Dammit, Charles Bradley Has Died
Surrounded by family and friends – including members of His Extraordinaires, the Menahan Street Band and other musicians he worked closely with – Charles Bradley, the hard-working, hard-fighting soul man, passed away in Brooklyn on September 23rd.
Bradley, 68, was diagnosed with stomach cancer in the fall of 2016. After undergoing treatment, he emerged with a clean bill of health and went back home (i.e., the road). But the cancer returned this year, spreading to his liver, sidelining him again.
Born in Gainesville, Florida, where he was raised with his paternal grandmother, Bradley’s life was transformed in 1962 when his sister took him to see James Brown perform at the Apollo Theater in New York City. Tremendously inspired (who wouldn’t be?), Bradley began to practice the Godfather of Soul’s singing style and stage act at home as a teenager, later working regularly as a James Brown impersonator in various New York clubs.
Discovered at one of those performances by Gabriel Roth, co-founder of Daptone Records, Bradley was soon swept into widespread attention via Daptone’s soul revival wave of the early 2000s.

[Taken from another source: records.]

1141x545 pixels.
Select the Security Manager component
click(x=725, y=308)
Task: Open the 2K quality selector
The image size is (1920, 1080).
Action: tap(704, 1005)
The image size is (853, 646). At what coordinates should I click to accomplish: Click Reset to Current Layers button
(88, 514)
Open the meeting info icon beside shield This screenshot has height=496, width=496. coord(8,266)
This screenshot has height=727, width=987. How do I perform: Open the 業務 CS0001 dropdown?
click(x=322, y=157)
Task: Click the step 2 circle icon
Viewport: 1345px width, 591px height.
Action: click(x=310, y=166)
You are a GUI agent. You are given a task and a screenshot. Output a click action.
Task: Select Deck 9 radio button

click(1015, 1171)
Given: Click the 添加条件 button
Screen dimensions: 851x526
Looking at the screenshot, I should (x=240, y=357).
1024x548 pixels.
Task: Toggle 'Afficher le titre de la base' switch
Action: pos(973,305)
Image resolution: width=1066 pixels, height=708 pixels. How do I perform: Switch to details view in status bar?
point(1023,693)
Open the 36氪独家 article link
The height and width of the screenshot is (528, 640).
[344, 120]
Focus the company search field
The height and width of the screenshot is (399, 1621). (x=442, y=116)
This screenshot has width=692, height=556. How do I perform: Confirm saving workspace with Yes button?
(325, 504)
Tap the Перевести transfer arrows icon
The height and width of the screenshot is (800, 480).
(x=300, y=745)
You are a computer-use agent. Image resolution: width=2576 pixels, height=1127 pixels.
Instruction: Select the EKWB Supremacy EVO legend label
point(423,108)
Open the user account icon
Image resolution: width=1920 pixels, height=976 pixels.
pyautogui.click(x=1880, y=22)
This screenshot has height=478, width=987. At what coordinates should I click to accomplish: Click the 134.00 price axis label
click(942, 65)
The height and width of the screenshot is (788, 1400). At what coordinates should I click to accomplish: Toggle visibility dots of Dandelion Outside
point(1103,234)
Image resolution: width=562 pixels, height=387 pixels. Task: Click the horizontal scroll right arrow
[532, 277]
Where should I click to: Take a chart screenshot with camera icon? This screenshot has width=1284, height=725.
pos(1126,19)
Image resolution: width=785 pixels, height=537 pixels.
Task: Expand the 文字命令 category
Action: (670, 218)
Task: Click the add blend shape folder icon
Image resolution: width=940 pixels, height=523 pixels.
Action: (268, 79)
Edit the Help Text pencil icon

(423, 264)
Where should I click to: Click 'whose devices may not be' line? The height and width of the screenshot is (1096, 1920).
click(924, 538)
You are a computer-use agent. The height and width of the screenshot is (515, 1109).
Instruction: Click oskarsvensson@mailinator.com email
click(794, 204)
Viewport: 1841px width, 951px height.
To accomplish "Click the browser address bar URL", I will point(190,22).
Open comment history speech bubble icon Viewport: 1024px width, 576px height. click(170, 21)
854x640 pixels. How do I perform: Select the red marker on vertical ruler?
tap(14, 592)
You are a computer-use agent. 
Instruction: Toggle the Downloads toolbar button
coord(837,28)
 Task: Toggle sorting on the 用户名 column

In 2011, when Bradley was 62, Daptone released his debut album, No Time For Dreaming.
Bradley lived through many hard times during his life, the details of which can be learned if you care to do a little digging. But it was clear to anyone lucky enough to see him perform that true happiness came to this man onstage, and that, were it not for fate or destiny, what could’ve been autumn years spent in lonely obscurity were instead filled with recognition, respect and adulation. The last time I saw him was in March 2016 at the Variety Playhouse, a couple of weeks before the release of his wonderful third album, Changes (the title track was a cover of the Sabbath song!) He was (to appropriate the name of his backing band) extraordinary. I mean, sure, he could channel James Brown to a T – it was no mystery who had the biggest influence on his look, sound and mannerisms. But his material, written by or with so many of those Daptone/Budos Band/Menahan Band New York retro-soul cats, stood on its own, loud and proud. Bradley was derivative, but it was in a natural, celebratory way, and his passion and talent were a formidable wonder to behold. We should be thankful that we had a chance to bear witness to it during his brief but fruitful time illuminated under international spotlights.